▸ WHAT YOU ARE ASKED TO DO
Among the records that follow, find the line with "Instruction: Show next" and the line with "Task: Select the Y5 column header". Set down those lines and all lines between them exactly, without adding anything.

▸ DATASET CONTENT

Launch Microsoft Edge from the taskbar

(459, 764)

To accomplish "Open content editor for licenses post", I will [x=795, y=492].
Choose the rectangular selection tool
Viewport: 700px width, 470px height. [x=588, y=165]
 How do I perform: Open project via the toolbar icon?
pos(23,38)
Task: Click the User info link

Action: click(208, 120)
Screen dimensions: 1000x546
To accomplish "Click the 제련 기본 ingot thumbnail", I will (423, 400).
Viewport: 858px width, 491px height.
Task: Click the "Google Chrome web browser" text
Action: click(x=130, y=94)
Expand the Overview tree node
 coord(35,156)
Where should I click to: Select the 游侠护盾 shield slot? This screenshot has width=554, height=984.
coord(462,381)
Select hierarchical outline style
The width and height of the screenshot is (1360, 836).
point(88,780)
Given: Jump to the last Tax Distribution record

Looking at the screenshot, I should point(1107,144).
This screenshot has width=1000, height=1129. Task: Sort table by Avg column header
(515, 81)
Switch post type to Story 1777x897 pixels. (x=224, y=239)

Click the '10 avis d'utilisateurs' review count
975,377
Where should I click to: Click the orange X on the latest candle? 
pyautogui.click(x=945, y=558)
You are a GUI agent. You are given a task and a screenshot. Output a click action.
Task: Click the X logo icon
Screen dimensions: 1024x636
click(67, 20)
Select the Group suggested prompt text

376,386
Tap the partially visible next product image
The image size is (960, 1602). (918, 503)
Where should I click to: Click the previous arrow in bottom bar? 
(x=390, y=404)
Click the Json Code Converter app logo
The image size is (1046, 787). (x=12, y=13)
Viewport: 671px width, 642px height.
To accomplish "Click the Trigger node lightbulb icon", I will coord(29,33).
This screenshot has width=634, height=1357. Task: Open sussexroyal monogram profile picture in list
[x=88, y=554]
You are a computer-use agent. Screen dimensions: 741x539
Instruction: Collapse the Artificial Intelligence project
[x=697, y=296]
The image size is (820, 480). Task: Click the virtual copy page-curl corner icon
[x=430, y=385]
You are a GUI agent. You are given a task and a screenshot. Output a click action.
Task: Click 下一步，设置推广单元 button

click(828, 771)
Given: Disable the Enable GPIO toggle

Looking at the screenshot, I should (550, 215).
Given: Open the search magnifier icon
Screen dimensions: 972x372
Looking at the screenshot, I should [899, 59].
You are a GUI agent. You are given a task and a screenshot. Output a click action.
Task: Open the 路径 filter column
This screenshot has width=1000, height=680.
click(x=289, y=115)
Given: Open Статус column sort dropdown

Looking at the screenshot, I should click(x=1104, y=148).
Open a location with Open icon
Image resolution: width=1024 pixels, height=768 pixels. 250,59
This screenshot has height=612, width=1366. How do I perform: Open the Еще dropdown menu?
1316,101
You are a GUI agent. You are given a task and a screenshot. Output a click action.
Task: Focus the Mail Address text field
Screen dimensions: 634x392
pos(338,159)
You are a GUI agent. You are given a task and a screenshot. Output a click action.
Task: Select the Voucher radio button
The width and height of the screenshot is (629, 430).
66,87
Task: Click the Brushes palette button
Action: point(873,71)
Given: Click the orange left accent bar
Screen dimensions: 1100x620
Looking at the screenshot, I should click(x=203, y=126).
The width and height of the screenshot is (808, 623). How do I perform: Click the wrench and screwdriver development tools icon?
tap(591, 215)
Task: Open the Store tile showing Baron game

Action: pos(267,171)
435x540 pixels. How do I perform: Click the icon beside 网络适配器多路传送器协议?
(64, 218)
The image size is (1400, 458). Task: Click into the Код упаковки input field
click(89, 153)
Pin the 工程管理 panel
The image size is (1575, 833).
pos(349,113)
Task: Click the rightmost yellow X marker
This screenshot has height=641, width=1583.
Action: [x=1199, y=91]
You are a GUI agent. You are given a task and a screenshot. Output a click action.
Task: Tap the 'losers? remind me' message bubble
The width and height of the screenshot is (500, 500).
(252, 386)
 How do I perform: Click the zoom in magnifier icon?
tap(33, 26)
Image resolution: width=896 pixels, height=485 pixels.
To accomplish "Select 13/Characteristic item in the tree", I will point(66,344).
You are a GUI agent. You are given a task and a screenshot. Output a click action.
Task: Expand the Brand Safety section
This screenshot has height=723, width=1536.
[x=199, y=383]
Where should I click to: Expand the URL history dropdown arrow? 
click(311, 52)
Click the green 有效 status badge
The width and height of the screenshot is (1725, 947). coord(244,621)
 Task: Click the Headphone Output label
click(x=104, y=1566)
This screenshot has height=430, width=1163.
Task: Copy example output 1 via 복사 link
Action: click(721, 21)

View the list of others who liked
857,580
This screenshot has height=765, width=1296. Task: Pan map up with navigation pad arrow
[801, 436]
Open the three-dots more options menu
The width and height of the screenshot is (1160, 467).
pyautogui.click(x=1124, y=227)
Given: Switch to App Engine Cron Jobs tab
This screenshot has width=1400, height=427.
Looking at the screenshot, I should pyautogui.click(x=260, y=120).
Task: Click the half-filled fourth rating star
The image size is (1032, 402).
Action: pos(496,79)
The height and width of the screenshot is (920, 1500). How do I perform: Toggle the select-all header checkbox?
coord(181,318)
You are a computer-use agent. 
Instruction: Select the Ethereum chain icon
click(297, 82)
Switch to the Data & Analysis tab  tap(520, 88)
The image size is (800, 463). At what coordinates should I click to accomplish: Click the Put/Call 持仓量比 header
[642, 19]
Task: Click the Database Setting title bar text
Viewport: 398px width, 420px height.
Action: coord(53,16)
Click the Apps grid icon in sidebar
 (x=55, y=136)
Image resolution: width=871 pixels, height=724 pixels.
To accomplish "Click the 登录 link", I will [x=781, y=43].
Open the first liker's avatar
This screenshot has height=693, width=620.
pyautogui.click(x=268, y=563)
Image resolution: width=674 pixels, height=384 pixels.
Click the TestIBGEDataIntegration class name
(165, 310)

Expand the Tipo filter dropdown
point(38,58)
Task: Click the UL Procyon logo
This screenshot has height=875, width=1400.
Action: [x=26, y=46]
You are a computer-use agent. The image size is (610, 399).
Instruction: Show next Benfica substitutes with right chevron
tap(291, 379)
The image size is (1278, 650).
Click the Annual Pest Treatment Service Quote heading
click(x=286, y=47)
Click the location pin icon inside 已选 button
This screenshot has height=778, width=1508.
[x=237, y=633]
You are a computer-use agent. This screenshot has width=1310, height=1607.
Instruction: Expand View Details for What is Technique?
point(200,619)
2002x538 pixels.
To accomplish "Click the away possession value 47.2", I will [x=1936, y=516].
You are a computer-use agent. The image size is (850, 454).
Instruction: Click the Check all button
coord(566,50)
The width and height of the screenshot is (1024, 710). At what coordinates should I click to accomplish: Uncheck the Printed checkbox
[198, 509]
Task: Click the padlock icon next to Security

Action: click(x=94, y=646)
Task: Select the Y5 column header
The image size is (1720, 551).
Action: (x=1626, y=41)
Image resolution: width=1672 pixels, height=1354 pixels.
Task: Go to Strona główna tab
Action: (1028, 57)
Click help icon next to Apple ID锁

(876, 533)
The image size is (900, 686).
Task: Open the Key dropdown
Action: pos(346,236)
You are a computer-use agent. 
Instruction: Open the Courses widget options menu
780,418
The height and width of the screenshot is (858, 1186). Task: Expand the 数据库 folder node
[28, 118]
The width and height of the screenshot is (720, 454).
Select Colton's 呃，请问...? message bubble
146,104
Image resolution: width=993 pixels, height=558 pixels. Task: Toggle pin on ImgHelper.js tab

▸ WRITTEN SOLUTION
Instruction: Show next Benfica substitutes with right chevron
tap(291, 379)
The image size is (1278, 650).
Click the Annual Pest Treatment Service Quote heading
click(x=286, y=47)
Click the location pin icon inside 已选 button
This screenshot has height=778, width=1508.
[x=237, y=633]
You are a computer-use agent. This screenshot has width=1310, height=1607.
Instruction: Expand View Details for What is Technique?
point(200,619)
2002x538 pixels.
To accomplish "Click the away possession value 47.2", I will [x=1936, y=516].
You are a computer-use agent. The image size is (850, 454).
Instruction: Click the Check all button
coord(566,50)
The width and height of the screenshot is (1024, 710). At what coordinates should I click to accomplish: Uncheck the Printed checkbox
[198, 509]
Task: Click the padlock icon next to Security

Action: click(x=94, y=646)
Task: Select the Y5 column header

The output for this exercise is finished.